Anyway, Chris, from another brief period at his writing-machine, I, from a quick wash and brush up plus a brief sieste, and Pierre, direct from his office, all met up at Le Chineur to celebrate together the beginning of the evening, before walking the dozen doors down to 182 rue Alesia. I thought it was to be just we three, but no, odd numbers are apparently not permitted. We were to be joined by a fourth. One Pierre Philippe, a longtime and successful author, novelist, film-writer, poet cum lyricist and homme du theatre. He was, it seemed, hastening to join us at Le Chineur by taxi.

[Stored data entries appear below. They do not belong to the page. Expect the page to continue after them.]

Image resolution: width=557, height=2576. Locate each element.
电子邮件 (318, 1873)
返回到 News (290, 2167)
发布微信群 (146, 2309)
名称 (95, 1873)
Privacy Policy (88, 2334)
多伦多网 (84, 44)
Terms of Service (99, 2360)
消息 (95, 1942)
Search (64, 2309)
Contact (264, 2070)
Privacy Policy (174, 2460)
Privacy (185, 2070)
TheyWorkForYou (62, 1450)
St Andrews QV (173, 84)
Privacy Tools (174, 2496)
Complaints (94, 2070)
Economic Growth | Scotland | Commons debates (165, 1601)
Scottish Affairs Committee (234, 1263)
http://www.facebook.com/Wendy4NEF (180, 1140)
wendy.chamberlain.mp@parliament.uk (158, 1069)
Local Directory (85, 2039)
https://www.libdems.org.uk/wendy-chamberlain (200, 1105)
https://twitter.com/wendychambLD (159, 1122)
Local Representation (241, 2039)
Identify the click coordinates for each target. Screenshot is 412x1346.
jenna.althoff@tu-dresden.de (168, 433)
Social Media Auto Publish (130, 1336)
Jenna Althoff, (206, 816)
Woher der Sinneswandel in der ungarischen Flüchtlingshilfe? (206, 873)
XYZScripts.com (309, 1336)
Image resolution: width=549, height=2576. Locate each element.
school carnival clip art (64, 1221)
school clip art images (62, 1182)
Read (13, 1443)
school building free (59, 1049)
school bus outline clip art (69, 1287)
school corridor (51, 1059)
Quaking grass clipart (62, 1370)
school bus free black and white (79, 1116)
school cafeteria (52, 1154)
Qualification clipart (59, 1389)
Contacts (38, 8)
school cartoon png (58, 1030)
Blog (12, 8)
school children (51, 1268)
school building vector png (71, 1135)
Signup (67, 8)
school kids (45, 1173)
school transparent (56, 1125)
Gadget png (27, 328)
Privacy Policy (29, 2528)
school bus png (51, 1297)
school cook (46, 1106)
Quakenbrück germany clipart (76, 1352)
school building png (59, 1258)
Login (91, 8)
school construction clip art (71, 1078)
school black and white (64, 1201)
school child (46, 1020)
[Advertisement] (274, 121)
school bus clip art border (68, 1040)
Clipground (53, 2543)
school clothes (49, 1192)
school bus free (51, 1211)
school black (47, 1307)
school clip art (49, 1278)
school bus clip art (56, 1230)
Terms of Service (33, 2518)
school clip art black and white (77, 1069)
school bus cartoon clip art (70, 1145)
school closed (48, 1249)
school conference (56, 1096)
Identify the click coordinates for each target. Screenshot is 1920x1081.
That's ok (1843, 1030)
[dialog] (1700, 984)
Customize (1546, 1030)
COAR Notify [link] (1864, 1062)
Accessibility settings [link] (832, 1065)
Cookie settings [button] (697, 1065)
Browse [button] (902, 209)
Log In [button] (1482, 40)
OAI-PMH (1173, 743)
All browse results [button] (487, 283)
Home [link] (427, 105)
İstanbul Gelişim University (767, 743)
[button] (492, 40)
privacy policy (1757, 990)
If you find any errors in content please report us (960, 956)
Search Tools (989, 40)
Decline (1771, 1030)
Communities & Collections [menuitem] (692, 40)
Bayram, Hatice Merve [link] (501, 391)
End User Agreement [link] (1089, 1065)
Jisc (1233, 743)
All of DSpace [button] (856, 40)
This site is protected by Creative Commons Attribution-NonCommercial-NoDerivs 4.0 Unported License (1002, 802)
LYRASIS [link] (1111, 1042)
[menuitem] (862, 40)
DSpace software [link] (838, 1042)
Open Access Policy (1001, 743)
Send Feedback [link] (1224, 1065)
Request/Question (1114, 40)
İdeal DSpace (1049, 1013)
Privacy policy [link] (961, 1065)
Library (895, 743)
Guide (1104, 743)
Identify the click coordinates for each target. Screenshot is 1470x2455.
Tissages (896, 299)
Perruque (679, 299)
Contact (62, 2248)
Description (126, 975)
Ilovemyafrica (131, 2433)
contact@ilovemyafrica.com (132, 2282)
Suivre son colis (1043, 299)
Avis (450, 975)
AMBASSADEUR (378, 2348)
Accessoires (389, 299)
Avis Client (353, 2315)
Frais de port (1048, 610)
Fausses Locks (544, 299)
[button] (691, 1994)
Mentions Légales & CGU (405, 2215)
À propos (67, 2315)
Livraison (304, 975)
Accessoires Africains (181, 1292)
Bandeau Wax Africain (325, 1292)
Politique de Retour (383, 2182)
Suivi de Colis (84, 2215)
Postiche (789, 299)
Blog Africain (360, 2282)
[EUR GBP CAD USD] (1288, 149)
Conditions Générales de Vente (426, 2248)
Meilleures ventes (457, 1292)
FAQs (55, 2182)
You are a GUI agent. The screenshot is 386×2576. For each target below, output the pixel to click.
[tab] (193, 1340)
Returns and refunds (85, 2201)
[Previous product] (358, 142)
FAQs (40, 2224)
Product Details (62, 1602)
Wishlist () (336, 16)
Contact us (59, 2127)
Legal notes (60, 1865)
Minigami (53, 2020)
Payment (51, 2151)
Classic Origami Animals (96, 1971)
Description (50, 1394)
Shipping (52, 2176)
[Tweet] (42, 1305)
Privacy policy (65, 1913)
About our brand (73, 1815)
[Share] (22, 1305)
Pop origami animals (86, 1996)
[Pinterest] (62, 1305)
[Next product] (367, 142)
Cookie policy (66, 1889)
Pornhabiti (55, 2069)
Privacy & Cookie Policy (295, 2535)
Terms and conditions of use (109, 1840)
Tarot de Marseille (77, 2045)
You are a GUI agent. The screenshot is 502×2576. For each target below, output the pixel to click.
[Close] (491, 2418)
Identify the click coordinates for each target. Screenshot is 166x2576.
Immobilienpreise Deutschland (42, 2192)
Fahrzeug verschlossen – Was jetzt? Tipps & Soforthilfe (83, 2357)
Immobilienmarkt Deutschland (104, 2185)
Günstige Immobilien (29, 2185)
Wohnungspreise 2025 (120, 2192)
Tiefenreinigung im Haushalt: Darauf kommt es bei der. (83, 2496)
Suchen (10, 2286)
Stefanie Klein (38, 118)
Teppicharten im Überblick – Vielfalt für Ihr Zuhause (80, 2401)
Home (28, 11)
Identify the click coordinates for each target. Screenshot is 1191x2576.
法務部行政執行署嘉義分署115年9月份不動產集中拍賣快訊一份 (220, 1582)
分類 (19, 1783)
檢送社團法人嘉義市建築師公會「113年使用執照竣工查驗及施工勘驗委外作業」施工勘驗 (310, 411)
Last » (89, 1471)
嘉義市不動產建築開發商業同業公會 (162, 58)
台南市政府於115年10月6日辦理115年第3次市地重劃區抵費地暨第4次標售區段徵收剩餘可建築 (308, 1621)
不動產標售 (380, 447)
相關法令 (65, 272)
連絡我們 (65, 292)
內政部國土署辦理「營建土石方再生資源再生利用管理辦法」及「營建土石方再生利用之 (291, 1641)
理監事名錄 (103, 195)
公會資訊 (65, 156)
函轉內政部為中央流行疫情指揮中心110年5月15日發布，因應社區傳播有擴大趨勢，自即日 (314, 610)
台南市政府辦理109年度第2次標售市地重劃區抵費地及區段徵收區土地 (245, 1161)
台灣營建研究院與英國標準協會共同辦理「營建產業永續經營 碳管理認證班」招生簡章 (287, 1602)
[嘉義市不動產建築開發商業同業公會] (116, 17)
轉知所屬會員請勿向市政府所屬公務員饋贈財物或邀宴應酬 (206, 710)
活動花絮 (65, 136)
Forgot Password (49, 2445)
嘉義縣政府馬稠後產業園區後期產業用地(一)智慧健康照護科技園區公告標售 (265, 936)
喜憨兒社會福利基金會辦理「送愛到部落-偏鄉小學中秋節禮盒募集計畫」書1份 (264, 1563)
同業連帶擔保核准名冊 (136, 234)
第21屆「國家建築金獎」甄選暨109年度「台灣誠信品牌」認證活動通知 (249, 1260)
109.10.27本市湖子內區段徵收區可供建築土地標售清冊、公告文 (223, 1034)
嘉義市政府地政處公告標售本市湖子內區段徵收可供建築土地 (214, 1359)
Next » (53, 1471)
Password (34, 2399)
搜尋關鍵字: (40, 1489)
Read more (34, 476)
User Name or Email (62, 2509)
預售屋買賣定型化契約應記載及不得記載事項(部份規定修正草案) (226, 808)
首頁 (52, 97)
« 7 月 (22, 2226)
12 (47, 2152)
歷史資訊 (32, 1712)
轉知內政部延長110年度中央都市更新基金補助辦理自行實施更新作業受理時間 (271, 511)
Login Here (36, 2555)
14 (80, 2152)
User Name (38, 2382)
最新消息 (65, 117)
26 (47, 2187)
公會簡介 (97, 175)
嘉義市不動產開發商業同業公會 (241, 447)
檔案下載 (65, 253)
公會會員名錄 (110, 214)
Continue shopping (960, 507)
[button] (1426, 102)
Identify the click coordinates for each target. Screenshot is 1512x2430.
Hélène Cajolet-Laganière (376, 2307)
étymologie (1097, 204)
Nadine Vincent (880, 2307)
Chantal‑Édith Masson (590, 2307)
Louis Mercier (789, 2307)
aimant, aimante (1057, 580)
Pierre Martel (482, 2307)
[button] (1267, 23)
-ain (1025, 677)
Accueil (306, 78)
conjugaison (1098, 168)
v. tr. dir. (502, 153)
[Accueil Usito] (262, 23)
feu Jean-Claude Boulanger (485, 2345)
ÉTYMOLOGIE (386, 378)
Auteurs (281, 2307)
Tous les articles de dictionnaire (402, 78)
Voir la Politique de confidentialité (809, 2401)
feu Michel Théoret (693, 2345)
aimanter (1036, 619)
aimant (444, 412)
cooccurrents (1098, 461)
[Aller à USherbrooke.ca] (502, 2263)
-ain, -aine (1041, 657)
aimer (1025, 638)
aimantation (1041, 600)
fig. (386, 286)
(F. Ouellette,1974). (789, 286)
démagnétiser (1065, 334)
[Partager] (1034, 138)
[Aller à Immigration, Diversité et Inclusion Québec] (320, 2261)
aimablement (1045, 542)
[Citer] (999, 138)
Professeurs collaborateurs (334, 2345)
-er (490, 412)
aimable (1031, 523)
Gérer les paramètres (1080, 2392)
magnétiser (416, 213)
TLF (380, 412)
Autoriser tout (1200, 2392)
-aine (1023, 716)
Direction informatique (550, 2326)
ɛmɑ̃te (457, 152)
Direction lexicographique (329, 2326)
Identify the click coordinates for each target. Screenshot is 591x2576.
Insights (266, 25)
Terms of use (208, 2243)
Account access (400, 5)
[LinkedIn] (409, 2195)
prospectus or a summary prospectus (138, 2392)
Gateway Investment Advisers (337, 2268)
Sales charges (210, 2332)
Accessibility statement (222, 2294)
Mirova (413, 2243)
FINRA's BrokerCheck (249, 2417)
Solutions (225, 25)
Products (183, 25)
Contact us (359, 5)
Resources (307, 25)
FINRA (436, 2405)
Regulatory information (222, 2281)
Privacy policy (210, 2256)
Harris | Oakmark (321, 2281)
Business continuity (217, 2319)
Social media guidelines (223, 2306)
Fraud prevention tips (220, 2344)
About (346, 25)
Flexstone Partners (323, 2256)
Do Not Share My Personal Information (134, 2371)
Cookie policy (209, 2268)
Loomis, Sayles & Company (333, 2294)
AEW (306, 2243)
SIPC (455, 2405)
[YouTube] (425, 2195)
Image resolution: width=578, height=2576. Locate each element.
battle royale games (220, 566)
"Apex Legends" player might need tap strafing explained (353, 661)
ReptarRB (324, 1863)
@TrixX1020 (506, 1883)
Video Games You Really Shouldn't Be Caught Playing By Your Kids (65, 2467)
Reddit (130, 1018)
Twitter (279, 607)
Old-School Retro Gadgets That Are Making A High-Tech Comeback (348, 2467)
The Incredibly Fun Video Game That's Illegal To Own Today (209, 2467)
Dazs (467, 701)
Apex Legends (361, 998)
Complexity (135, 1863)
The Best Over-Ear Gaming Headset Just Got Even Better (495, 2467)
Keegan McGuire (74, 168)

It was I who spotted the taxi pull up, and a very broad back in one of those very theatrical raincoats (you know, long, flared, big collar .. normally with obligatory accompaniment the dashing broad-brimmed hat of which I forget the name) bed through the window to pay the chauffeur.
Enter Pierre Philippe. He simply filled the door. A big, broad man in every way, and with a personality to match. And with twenty-three yards of the latest Parisian film and theatre gossip at his fingertips. Not to mention an incomparable fund of tales of the past. Also a way of recounting it and them which is totally engrossing, even if some of the time you don’t have the faintest idea who the people are about whom he is talking. He is, it appears, THE French expert on the music-hall and – from what I gathered -- he had just been asked that day by the French TV channel Arte (yes, they have a public channel for the arts here) to host a new series on the still hugely popular French music hall of last century. Anyway, he is one of those exuberant vital people who quite simply cast a spell, and I don’t mind admitting that I fell under it (even in French!) in about two minutes flat.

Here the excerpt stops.